*WHAT YOU NEED TO DO:* Work out how many lines of the data below hold the string "Given". Answer with that number alone.

*** Opening of DATASET EXCERPTS ***

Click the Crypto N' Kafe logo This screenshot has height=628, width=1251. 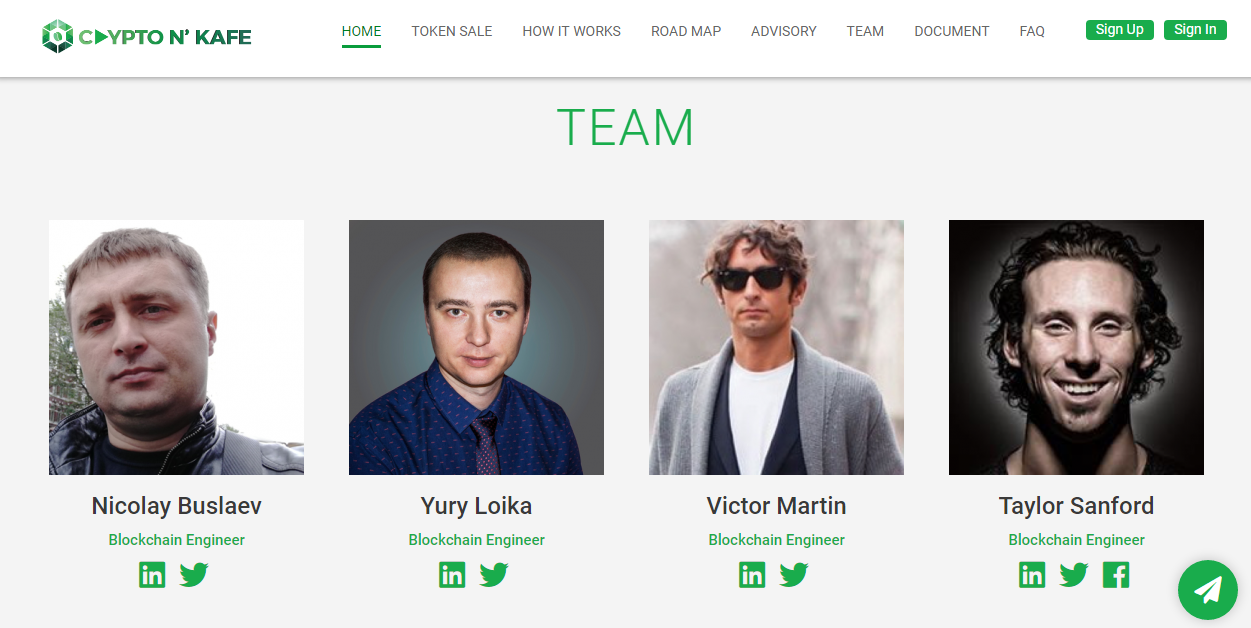pos(147,37)
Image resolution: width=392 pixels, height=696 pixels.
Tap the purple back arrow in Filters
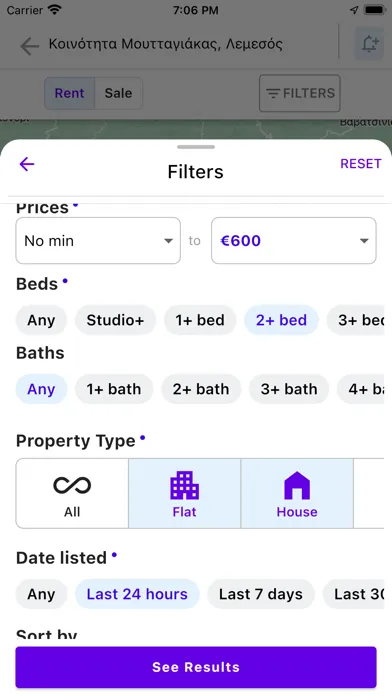27,164
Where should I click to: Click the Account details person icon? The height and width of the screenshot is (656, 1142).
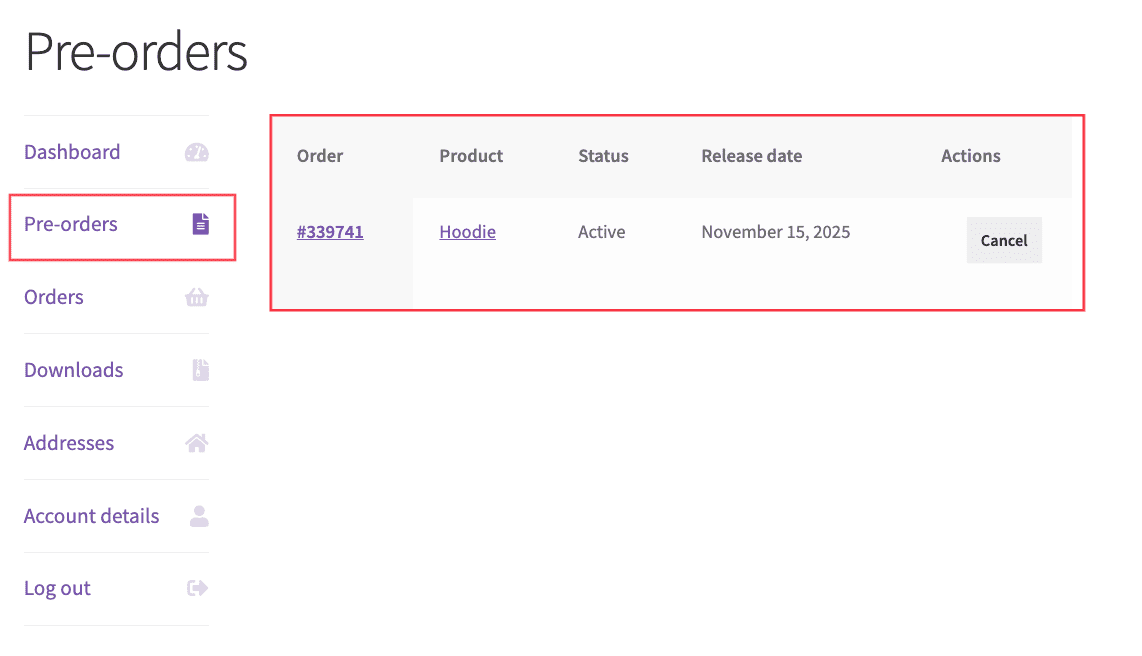199,516

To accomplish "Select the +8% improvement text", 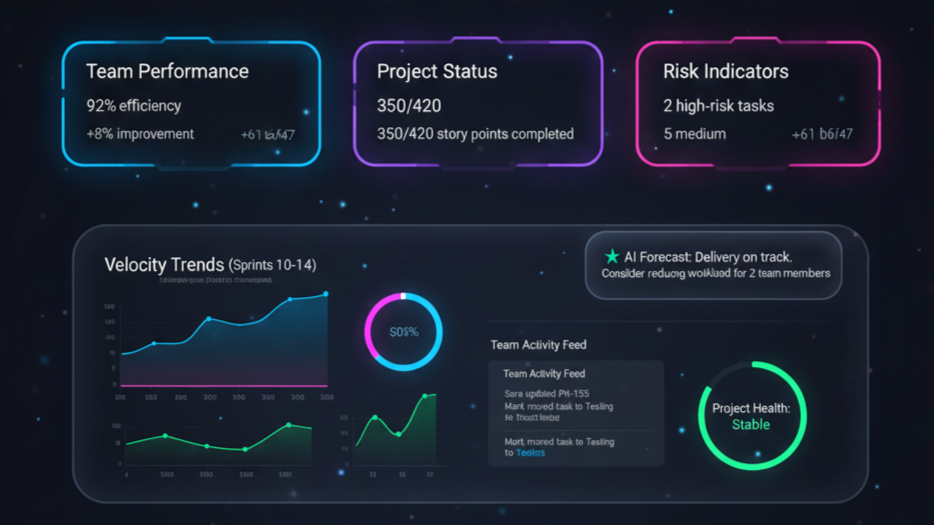I will point(141,134).
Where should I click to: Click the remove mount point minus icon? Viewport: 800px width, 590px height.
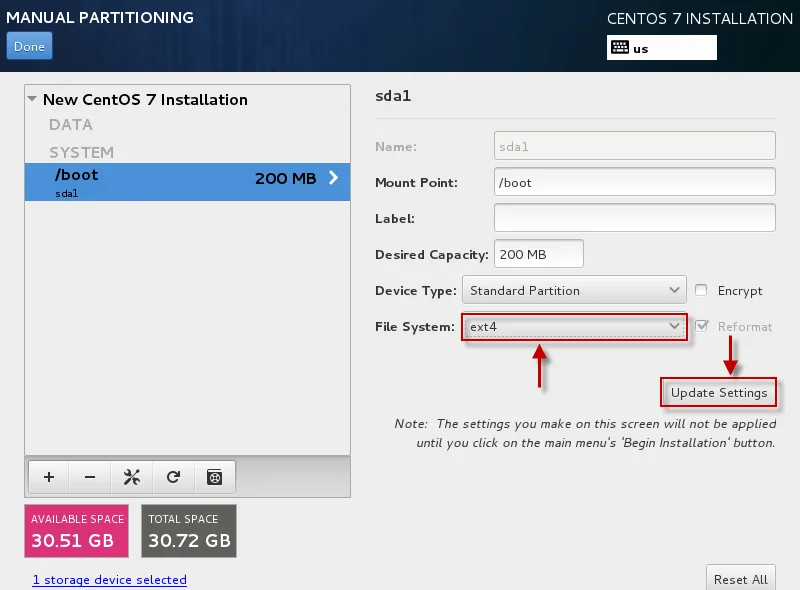(x=90, y=477)
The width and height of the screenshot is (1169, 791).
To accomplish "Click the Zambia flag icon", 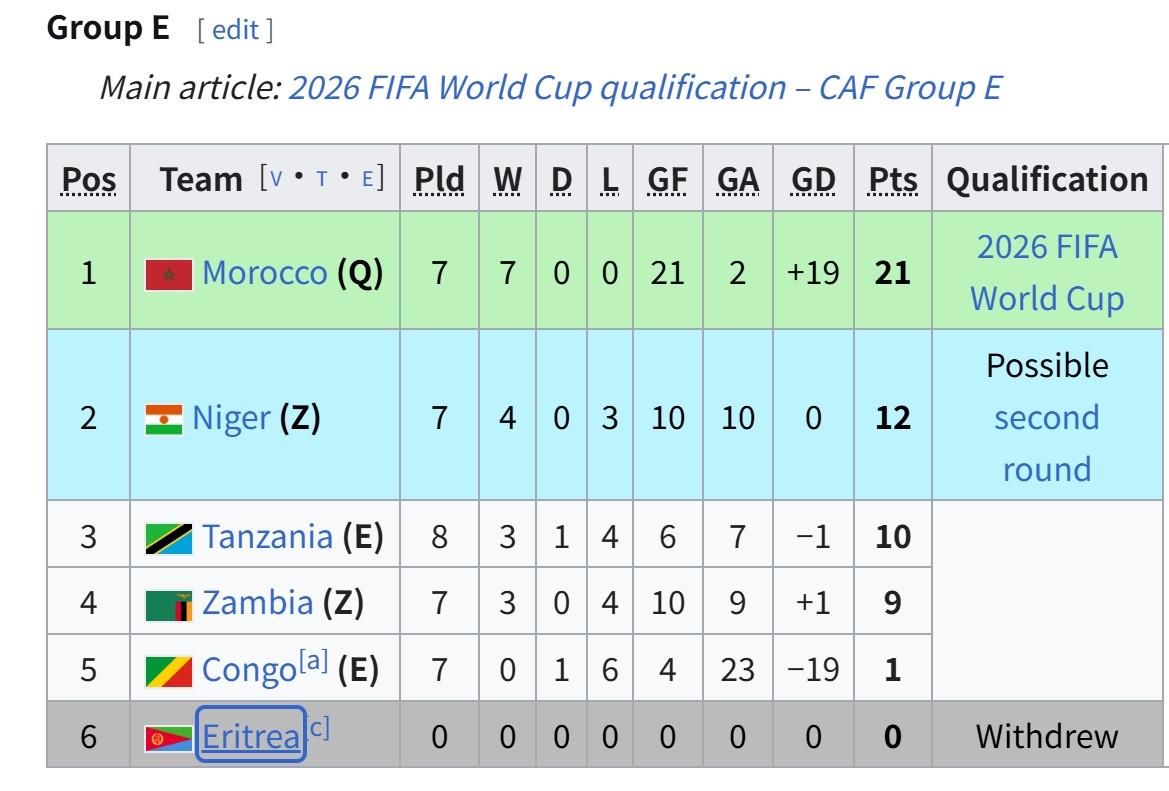I will tap(168, 604).
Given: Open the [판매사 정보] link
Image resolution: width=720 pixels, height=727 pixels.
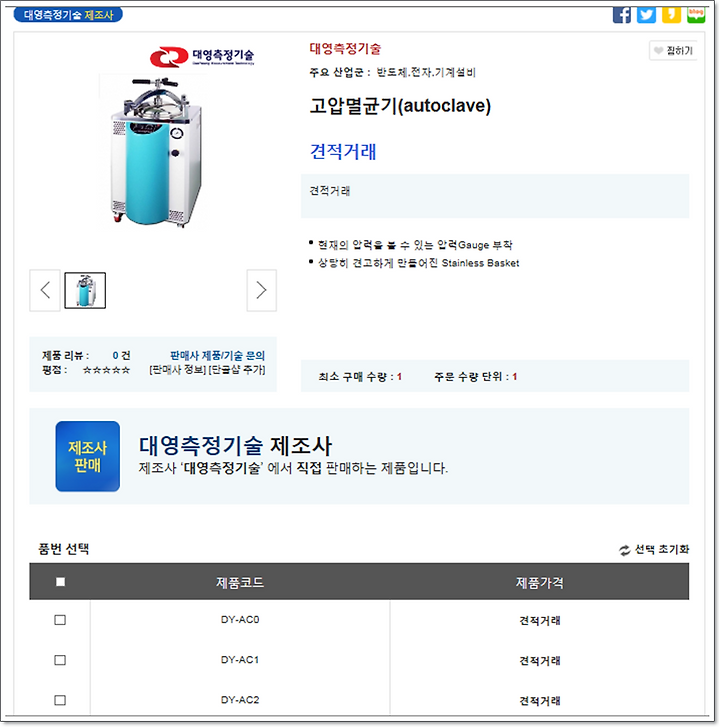Looking at the screenshot, I should coord(178,370).
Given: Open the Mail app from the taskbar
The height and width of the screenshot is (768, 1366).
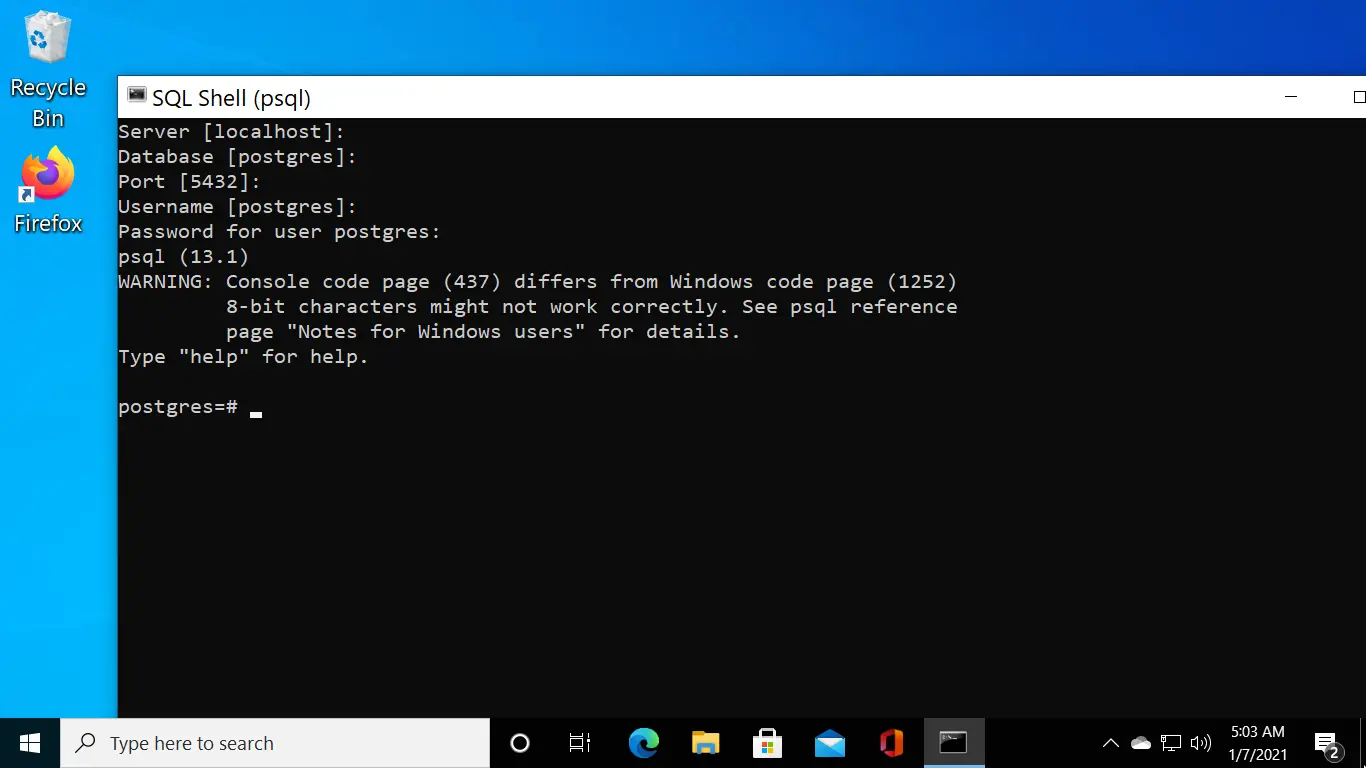Looking at the screenshot, I should click(829, 743).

*** Close of DATASET EXCERPTS ***

*ANSWER BOX:* 2